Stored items
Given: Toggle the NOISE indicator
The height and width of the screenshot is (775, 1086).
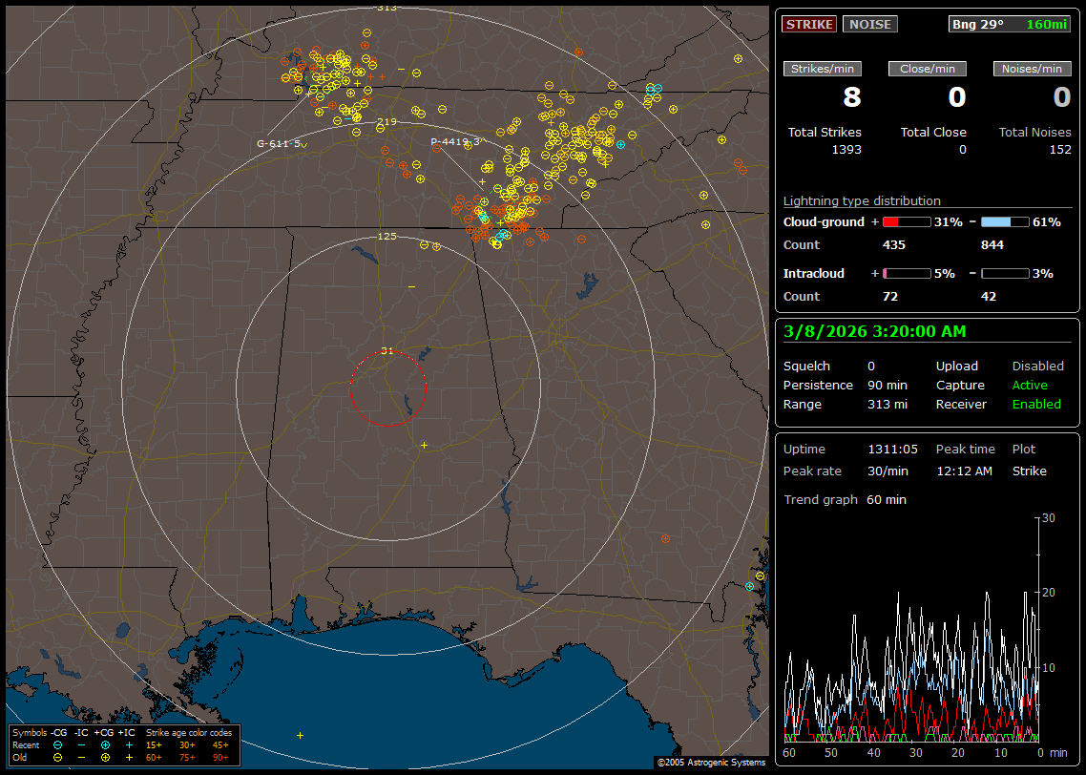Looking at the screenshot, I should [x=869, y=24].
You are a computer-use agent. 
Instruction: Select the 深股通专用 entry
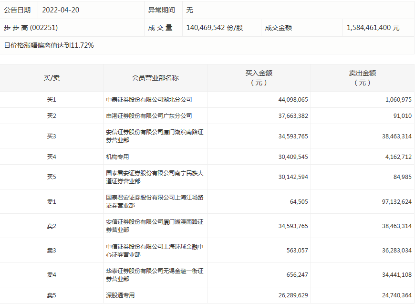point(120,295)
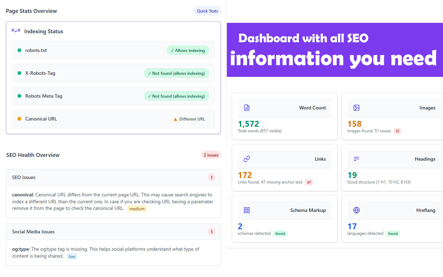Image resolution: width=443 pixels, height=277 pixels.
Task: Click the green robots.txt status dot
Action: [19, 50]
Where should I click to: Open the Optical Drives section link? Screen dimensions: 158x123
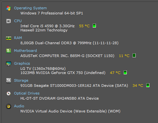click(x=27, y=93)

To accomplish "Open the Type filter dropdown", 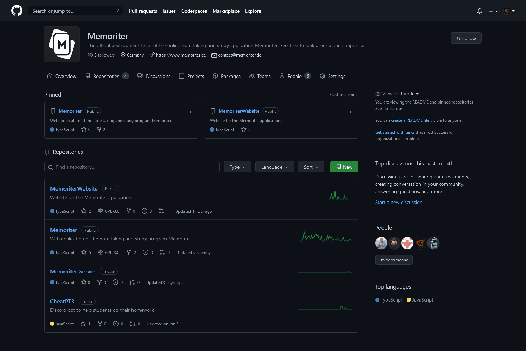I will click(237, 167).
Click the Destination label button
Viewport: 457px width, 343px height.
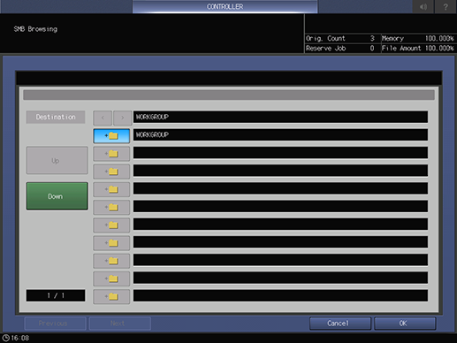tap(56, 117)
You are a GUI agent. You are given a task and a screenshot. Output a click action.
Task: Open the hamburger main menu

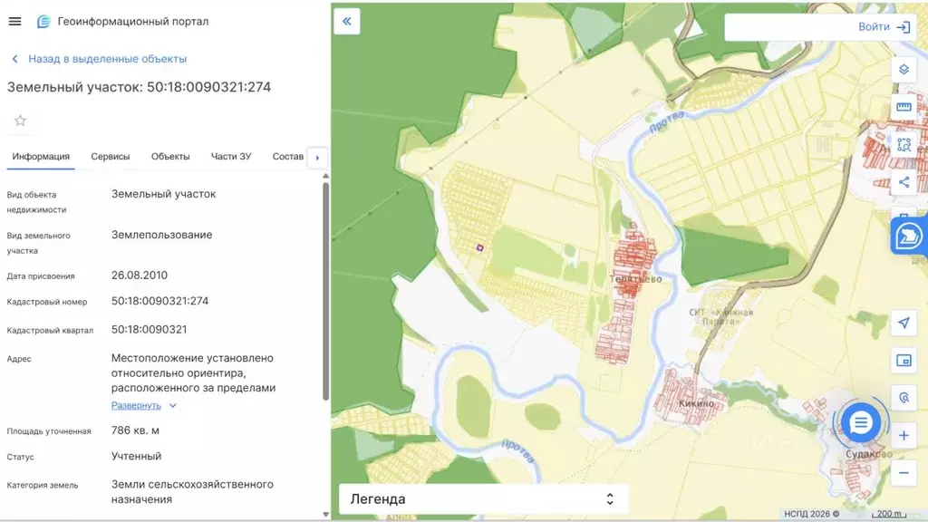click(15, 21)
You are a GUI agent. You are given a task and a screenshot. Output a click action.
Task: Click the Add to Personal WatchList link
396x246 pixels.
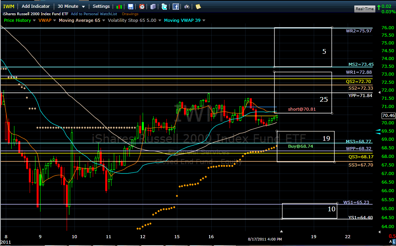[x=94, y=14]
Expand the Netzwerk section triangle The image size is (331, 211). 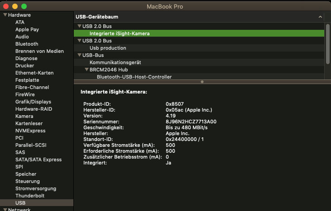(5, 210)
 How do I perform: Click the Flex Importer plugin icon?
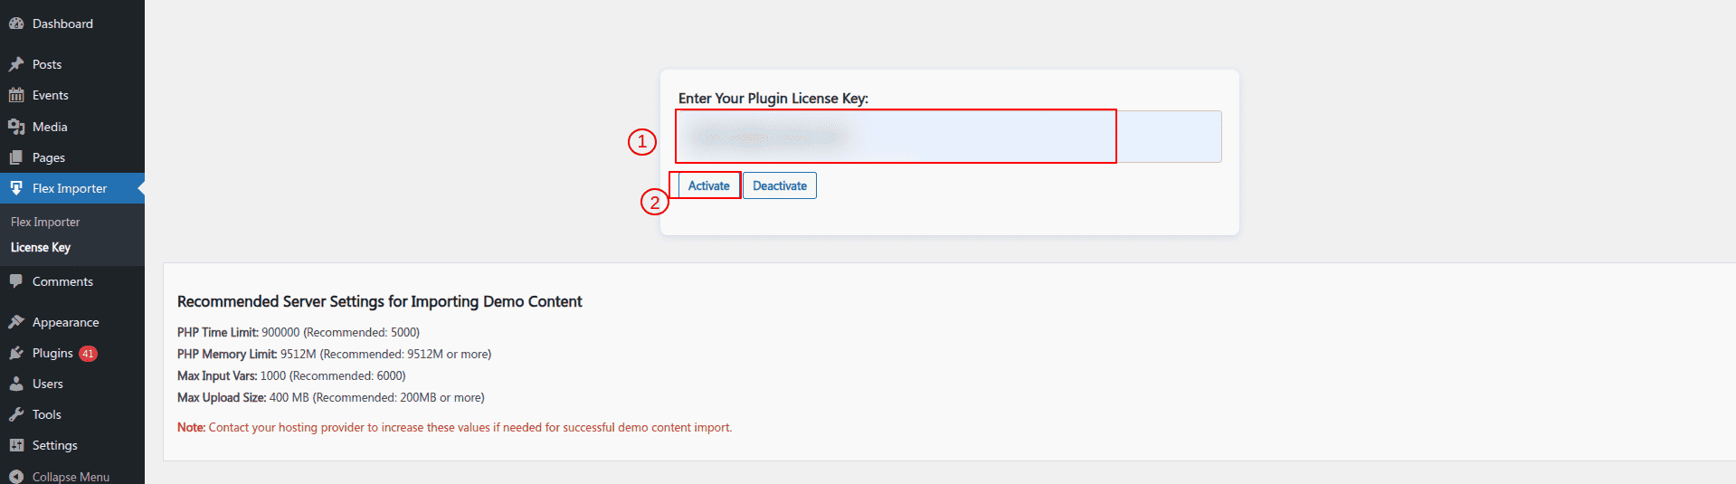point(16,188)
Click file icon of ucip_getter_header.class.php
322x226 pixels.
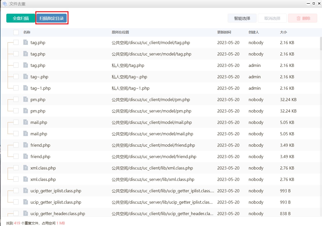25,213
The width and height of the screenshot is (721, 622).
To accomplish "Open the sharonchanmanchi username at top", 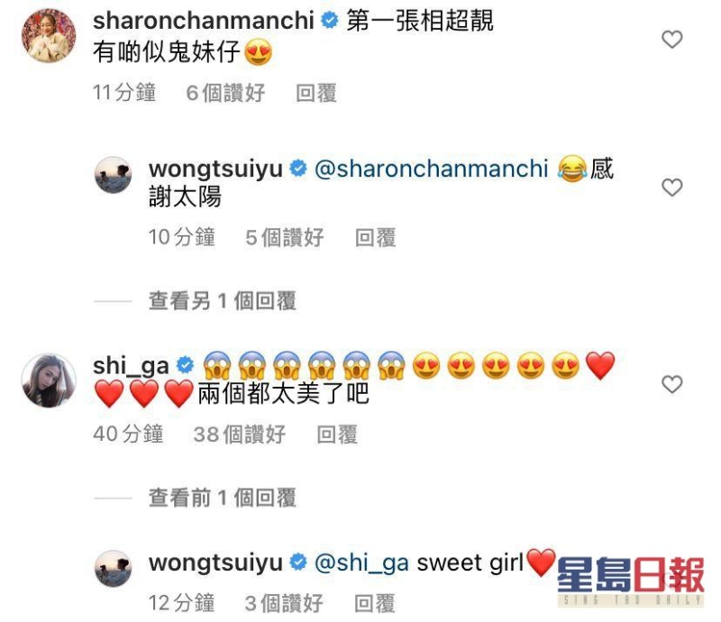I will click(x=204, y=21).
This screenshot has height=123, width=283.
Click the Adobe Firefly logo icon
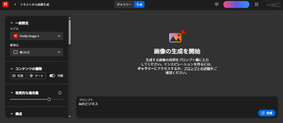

## TASK TO COMPLETE
What is needed is the exact run of lines from the start of the data through the line with "You are a computer-use agent.", both ends included, minus the pictures.

## THE COMPLETED TASK
Given: Toggle the NOISE indicator
The height and width of the screenshot is (775, 1086).
Looking at the screenshot, I should [x=869, y=24].
You are a computer-use agent. 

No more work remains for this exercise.